6 commentaires sur “L’ironie du réchauffement climatique

  1. Pédibuspedibus

    ouais, ça pue le lemming roussi à plein nez cette histoire…

    … on devrait sérieusement réfléchir à envoyer sur mars nos foldingues d’extractivistes ! Là-bas le réchauffement climatique – s’ils y arrivent – n’aura peut-être pas les mêmes conséquences…

  2. marmotte27

    Le plus ironiue c’est que toutes les solutions existent. Le réchauffement pourrait être de l’histoire (!) dans quelques décennies..mais la folie continue…

  3. Françoise

    Merci pour cet intelligent article pour lequel vous vous êtes donné la peine de faire un tour d’horizon complet (ou presque) des tenants et aboutissants de cette horrible cauchemard : le réchauffement climatique.

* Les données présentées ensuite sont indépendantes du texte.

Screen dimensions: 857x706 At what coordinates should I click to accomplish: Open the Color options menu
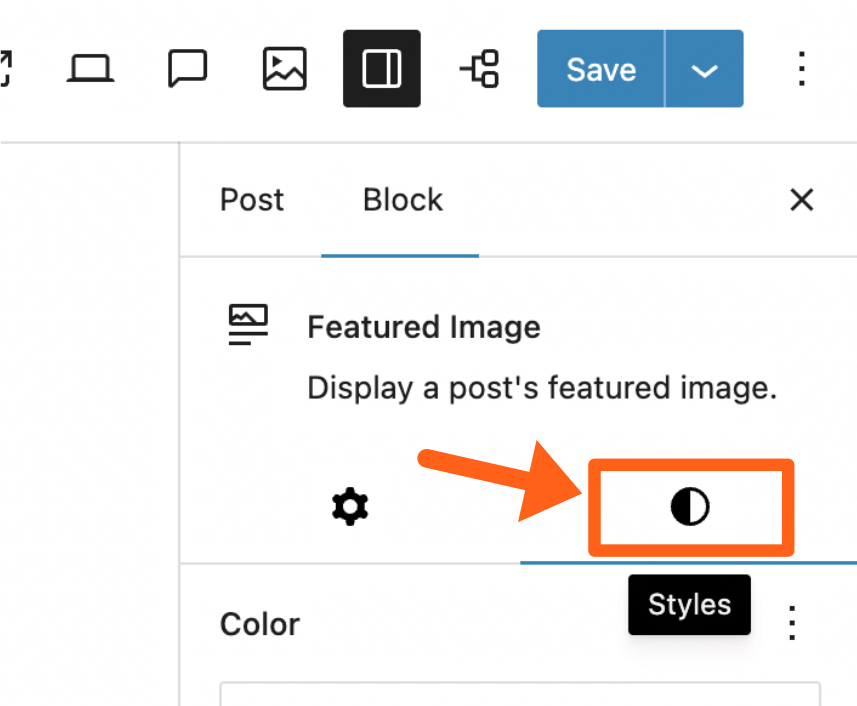click(x=791, y=623)
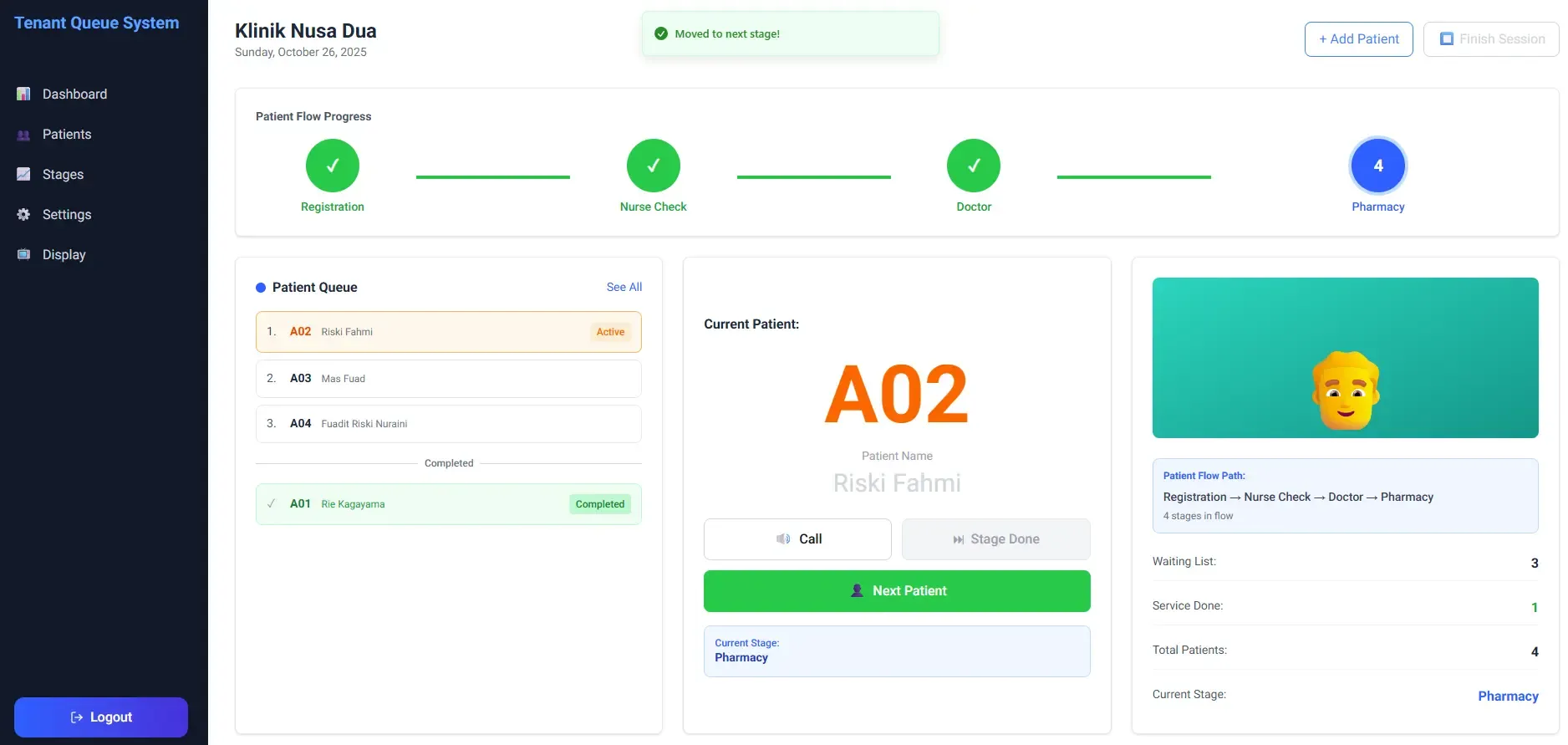
Task: Click the checkmark next to completed A01
Action: pyautogui.click(x=272, y=503)
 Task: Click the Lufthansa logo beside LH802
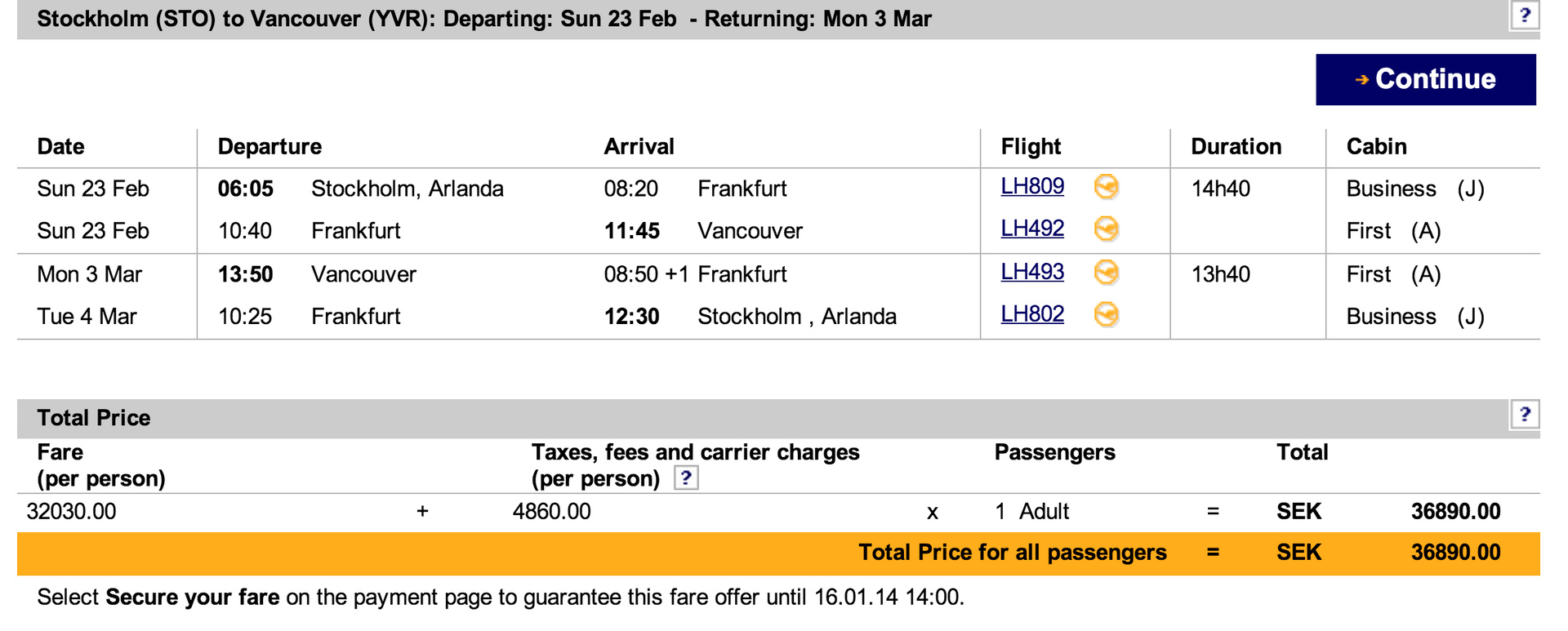point(1106,315)
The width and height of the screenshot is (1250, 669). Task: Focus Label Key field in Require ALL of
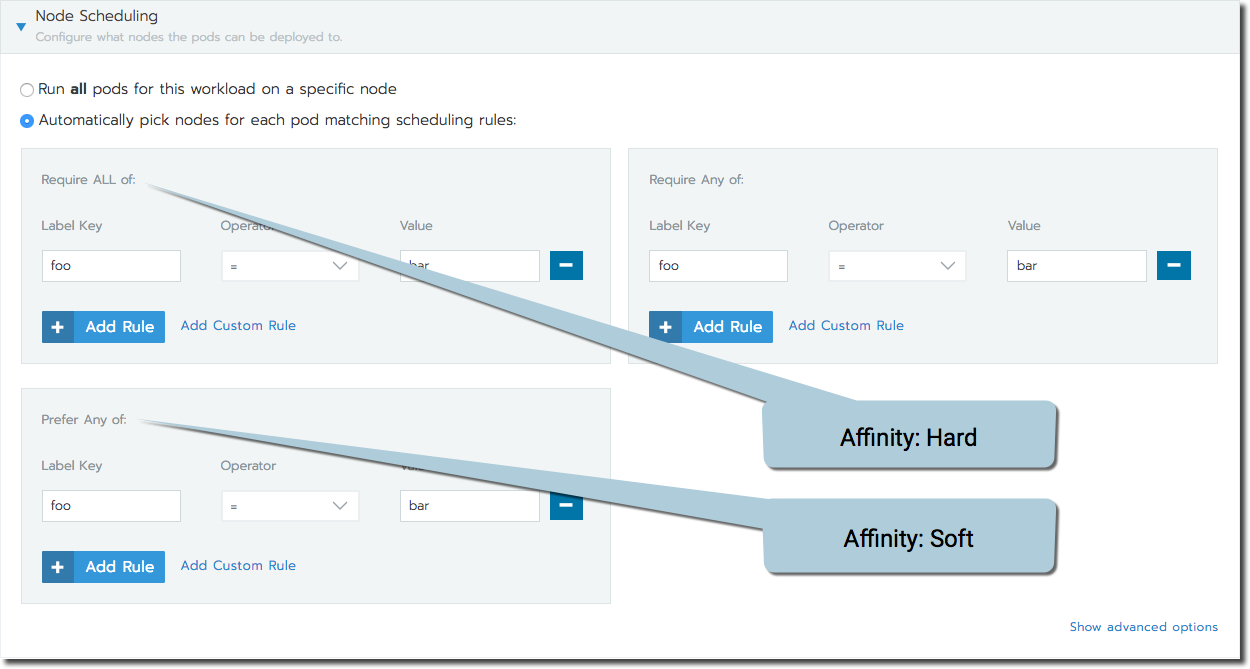click(111, 266)
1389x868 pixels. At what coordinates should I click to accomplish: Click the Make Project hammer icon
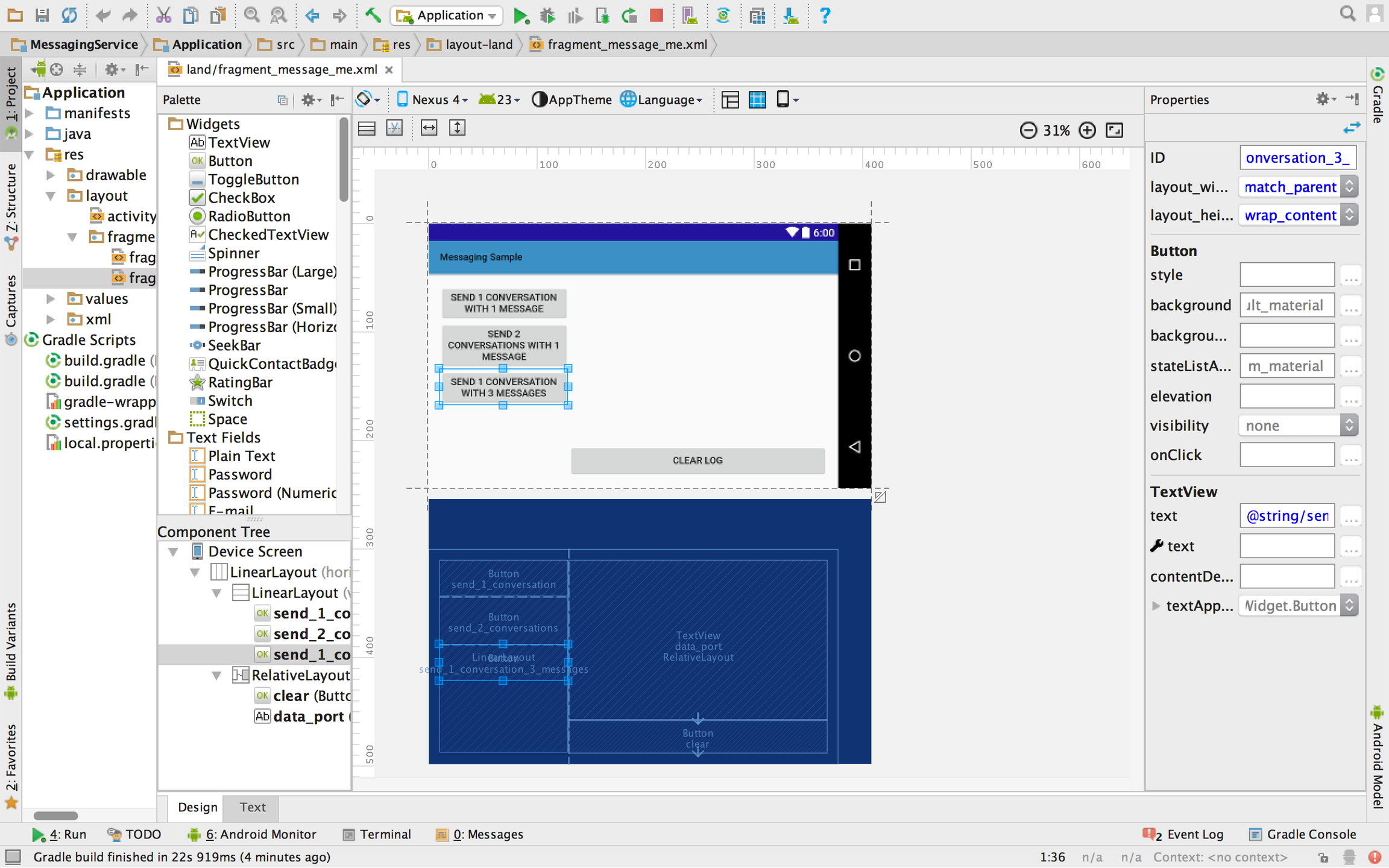pyautogui.click(x=373, y=16)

Tout ce qu’avait prévu le GIEC est bien réellement en train de se réaliser. J’ai encore en mémoire l’exposition de la Villette à Paris en 2004 et tout ce qui nous avait été montré comme éventail de scénarios-catastrophes si rien n’était fait. Et comme non seulement rien n’a été  fait pour éviter la catastrophe, mais qu’au contraire tout a été fait pour la faire se produire plus vite, sans qu’il soit tenu aucun compte des avertissements des scientifiques, nous y sommes déjà. Merci encore d’avoir rappelé que d’autres choix auraient été possibles.

  4. Vince

    Selon une étude suisse récente, il y a un lien entre l’incapacité à se projeter dans l’avenir et l’égoïsme des comportements (on s’en doutait légèrement) :

    [url=https://www.unige.ch/communication/communiques/2018/cdp180425/]Pas de futur pour les égoïstes, révèle leur cerveau.[/url]

    [url=https://usbeketrica.com/article/ecologie-egoisme-science] Si vous n’êtes pas écolo, c’est que vous êtes égoïste.[/url]

    [url=https://www.tdg.ch/savoirs/sciences/Une-zone-du-cerveau-inactive-chez-les-egoistes/story/17833835] Une zone du cerveau inactive chez les égoïstes.[/url]

     

  5. Christophe

    Finalement, créer de nouveaux problèmes permet de créer de nouvelles solutions à commercialiser et donc de nouveaux marchés… Le système économique dominant actuel est un cercle vicieux qui mènera à notre autodestruction ainsi qu’une bonne partie du vivant.
    On n’aura pas besoin d’une catastrophe externe comme les dinosaures, c’est sûrement ça l’étape ultime de l’évolution : nous sommes capables de nous faire disparaître nous mêmes !

  6. Letard

    Bonjour,

    Ce que des scientifiques me démontrent mais n’osent pas dire, c’est que l’utilisation des systèmes de ventilation et des systèmes de  climatisation des des habitacles de voiture contribuent , pour moi, à en empoisonner plus les occupants sans qu’ils s’en rendent vraiment compte.

    Par exemple, l’irritation de la peu dans les habitacles de véhicules surchauffés pourraient nous en signaler la présence importante d’oxyde d’azote qui peut se transformer en acide nitrique avec l’eau de la sueur, ce qui ronge et irrite la peau.

    Mais grâce aux système de climatisation dans la plupart des habitacles d’automobiles, les occupants n’en ressentent pas ou plus les effets.

    Et comme avait déjà dit quelq’un de très connu dont j’ai oublié le nom, nier les faits n’empêchent pas les faits de se produire (et les effets aussi, les conséquences.